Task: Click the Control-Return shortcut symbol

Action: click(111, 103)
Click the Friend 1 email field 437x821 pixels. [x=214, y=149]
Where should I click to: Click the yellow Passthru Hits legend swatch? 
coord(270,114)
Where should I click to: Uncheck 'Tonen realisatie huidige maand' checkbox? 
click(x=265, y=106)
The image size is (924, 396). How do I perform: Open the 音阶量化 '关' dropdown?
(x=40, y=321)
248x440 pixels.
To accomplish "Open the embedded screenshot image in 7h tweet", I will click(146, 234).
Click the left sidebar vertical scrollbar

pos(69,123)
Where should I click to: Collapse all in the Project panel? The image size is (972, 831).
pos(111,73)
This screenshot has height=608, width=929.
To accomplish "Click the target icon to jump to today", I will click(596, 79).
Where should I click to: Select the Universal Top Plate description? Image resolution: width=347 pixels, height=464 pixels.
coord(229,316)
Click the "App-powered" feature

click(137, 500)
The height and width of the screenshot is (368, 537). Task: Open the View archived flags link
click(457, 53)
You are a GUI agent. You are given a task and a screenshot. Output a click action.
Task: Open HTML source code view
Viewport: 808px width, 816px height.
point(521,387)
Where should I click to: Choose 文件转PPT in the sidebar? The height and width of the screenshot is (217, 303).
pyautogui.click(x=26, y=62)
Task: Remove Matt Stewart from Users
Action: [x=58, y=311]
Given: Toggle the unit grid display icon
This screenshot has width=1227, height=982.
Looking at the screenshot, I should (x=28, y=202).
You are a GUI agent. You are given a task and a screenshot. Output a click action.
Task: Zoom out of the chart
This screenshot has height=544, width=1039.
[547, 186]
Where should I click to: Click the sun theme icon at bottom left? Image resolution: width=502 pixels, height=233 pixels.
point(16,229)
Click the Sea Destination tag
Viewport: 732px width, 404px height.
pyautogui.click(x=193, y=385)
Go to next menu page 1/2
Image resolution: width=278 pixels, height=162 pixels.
::::
> _TASK OBJECTIVE_: All of the material must be given again, exactly as it appears above.

> _EXERCISE OUTPUT_:
Task: Click the Control-Return shortcut symbol

Action: click(111, 103)
Click the Friend 1 email field 437x821 pixels. [x=214, y=149]
Where should I click to: Click the yellow Passthru Hits legend swatch? 
coord(270,114)
Where should I click to: Uncheck 'Tonen realisatie huidige maand' checkbox? 
click(x=265, y=106)
The image size is (924, 396). How do I perform: Open the 音阶量化 '关' dropdown?
(x=40, y=321)
248x440 pixels.
To accomplish "Open the embedded screenshot image in 7h tweet", I will click(146, 234).
Click the left sidebar vertical scrollbar

pos(69,123)
Where should I click to: Collapse all in the Project panel? The image size is (972, 831).
pos(111,73)
This screenshot has height=608, width=929.
To accomplish "Click the target icon to jump to today", I will click(596, 79).
Where should I click to: Select the Universal Top Plate description? Image resolution: width=347 pixels, height=464 pixels.
coord(229,316)
Click the "App-powered" feature

click(137, 500)
The height and width of the screenshot is (368, 537). Task: Open the View archived flags link
click(457, 53)
You are a GUI agent. You are given a task and a screenshot. Output a click action.
Task: Open HTML source code view
Viewport: 808px width, 816px height.
point(521,387)
Where should I click to: Choose 文件转PPT in the sidebar? The height and width of the screenshot is (217, 303).
pyautogui.click(x=26, y=62)
Task: Remove Matt Stewart from Users
Action: [x=58, y=311]
Given: Toggle the unit grid display icon
This screenshot has width=1227, height=982.
Looking at the screenshot, I should (x=28, y=202).
You are a GUI agent. You are given a task and a screenshot. Output a click action.
Task: Zoom out of the chart
This screenshot has height=544, width=1039.
[547, 186]
Where should I click to: Click the sun theme icon at bottom left? Image resolution: width=502 pixels, height=233 pixels.
point(16,229)
Click the Sea Destination tag
Viewport: 732px width, 404px height.
pyautogui.click(x=193, y=385)
Go to next menu page 1/2
Image resolution: width=278 pixels, height=162 pixels.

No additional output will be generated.